What the exercise asks:
Look through the data below for the line with "Task: Open the" and the line with "Instruction: Close the", then transcribe exactly from the first through the second, leaving out all pictures.

Data shown:

[Start of Attachment]

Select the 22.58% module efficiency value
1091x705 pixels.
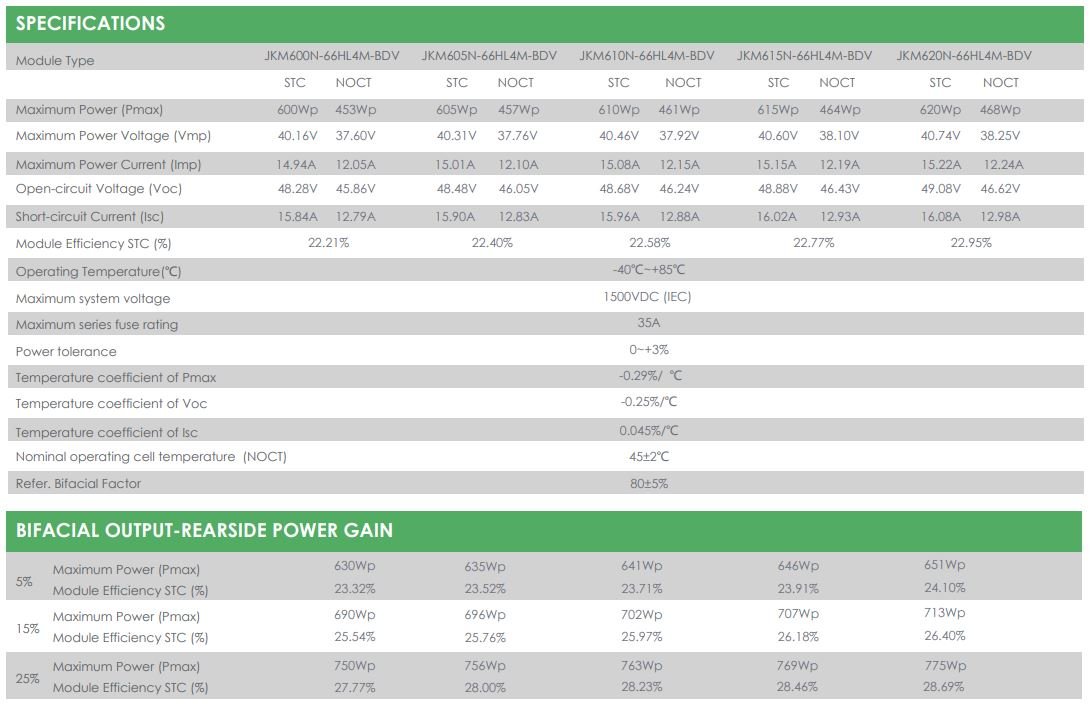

[End of Attachment]
[Start of Attachment]

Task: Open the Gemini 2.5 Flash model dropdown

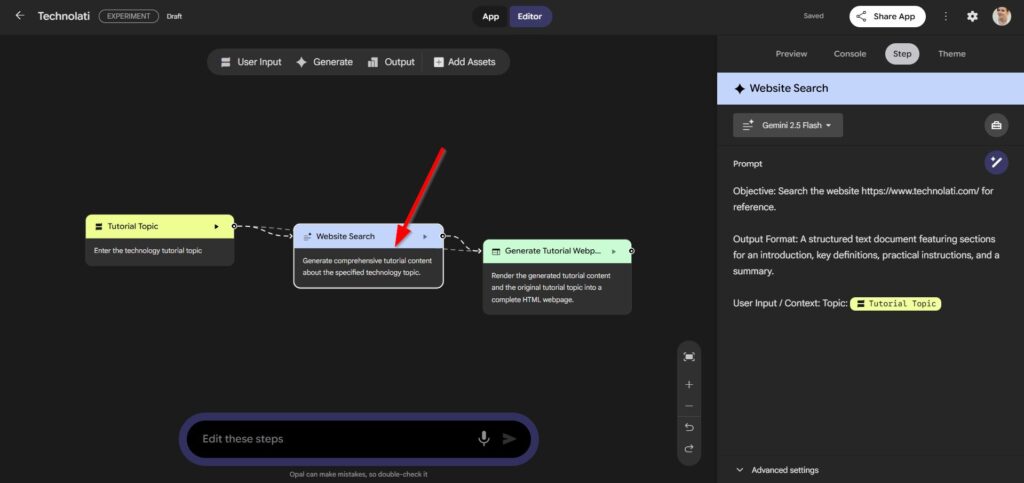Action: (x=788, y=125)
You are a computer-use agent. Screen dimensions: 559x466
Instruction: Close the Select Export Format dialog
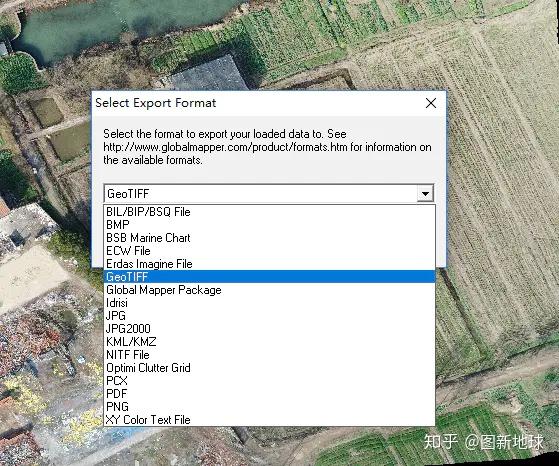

[End of Attachment]

Response to this task:
Task: Open the Gemini 2.5 Flash model dropdown

Action: (x=788, y=125)
You are a computer-use agent. Screen dimensions: 559x466
Instruction: Close the Select Export Format dialog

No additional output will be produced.